■ What the task asks ■
The lines below should be written out again in full, exactly as they are.

-------- Task input --------

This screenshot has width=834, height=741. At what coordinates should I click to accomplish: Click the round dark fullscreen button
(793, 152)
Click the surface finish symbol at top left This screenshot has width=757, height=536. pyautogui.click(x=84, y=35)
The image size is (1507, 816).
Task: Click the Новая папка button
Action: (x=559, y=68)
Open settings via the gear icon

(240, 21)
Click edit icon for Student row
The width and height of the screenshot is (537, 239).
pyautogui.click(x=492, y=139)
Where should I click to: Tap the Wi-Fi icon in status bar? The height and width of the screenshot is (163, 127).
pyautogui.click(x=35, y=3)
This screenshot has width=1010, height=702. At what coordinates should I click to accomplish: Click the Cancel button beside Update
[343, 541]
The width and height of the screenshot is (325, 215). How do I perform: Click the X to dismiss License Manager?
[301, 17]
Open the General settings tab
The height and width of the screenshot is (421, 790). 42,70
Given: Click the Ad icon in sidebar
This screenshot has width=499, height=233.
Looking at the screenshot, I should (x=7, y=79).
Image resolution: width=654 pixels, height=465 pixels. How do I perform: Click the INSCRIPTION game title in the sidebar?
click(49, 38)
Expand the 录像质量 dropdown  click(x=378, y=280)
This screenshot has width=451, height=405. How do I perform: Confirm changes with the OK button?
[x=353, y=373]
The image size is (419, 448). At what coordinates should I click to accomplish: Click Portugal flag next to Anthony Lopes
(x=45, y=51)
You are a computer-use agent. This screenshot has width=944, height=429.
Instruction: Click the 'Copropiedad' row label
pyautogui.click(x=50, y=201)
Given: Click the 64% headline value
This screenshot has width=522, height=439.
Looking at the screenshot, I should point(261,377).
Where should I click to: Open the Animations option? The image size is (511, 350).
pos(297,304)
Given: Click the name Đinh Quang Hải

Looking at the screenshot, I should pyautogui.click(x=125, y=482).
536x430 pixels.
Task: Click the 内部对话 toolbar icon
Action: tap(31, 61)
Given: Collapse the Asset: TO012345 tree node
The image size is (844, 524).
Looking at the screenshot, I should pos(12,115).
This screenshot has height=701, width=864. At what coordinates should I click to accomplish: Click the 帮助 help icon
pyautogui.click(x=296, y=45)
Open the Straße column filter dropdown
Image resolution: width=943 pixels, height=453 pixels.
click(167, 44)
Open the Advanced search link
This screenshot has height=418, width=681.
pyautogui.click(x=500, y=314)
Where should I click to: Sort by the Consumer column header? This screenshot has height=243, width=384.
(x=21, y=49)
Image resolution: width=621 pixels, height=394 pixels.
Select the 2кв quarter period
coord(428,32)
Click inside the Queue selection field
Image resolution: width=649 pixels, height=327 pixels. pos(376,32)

--------

■ Finished exercise ■
This screenshot has width=834, height=741. At what coordinates should I click to accomplish: Click the round dark fullscreen button
(793, 152)
Click the surface finish symbol at top left This screenshot has width=757, height=536. pyautogui.click(x=84, y=35)
The image size is (1507, 816).
Task: Click the Новая папка button
Action: (x=559, y=68)
Open settings via the gear icon

(240, 21)
Click edit icon for Student row
The width and height of the screenshot is (537, 239).
pyautogui.click(x=492, y=139)
Where should I click to: Tap the Wi-Fi icon in status bar? The height and width of the screenshot is (163, 127).
pyautogui.click(x=35, y=3)
This screenshot has width=1010, height=702. At what coordinates should I click to accomplish: Click the Cancel button beside Update
[343, 541]
The width and height of the screenshot is (325, 215). How do I perform: Click the X to dismiss License Manager?
[301, 17]
Open the General settings tab
The height and width of the screenshot is (421, 790). 42,70
Given: Click the Ad icon in sidebar
This screenshot has width=499, height=233.
Looking at the screenshot, I should (x=7, y=79).
Image resolution: width=654 pixels, height=465 pixels. How do I perform: Click the INSCRIPTION game title in the sidebar?
click(49, 38)
Expand the 录像质量 dropdown  click(x=378, y=280)
This screenshot has width=451, height=405. How do I perform: Confirm changes with the OK button?
[x=353, y=373]
The image size is (419, 448). At what coordinates should I click to accomplish: Click Portugal flag next to Anthony Lopes
(x=45, y=51)
You are a computer-use agent. This screenshot has width=944, height=429.
Instruction: Click the 'Copropiedad' row label
pyautogui.click(x=50, y=201)
Given: Click the 64% headline value
This screenshot has width=522, height=439.
Looking at the screenshot, I should point(261,377).
Where should I click to: Open the Animations option? The image size is (511, 350).
pos(297,304)
Given: Click the name Đinh Quang Hải

Looking at the screenshot, I should pyautogui.click(x=125, y=482).
536x430 pixels.
Task: Click the 内部对话 toolbar icon
Action: tap(31, 61)
Given: Collapse the Asset: TO012345 tree node
The image size is (844, 524).
Looking at the screenshot, I should pos(12,115).
This screenshot has height=701, width=864. At what coordinates should I click to accomplish: Click the 帮助 help icon
pyautogui.click(x=296, y=45)
Open the Straße column filter dropdown
Image resolution: width=943 pixels, height=453 pixels.
click(167, 44)
Open the Advanced search link
This screenshot has height=418, width=681.
pyautogui.click(x=500, y=314)
Where should I click to: Sort by the Consumer column header? This screenshot has height=243, width=384.
(x=21, y=49)
Image resolution: width=621 pixels, height=394 pixels.
Select the 2кв quarter period
coord(428,32)
Click inside the Queue selection field
Image resolution: width=649 pixels, height=327 pixels. pos(376,32)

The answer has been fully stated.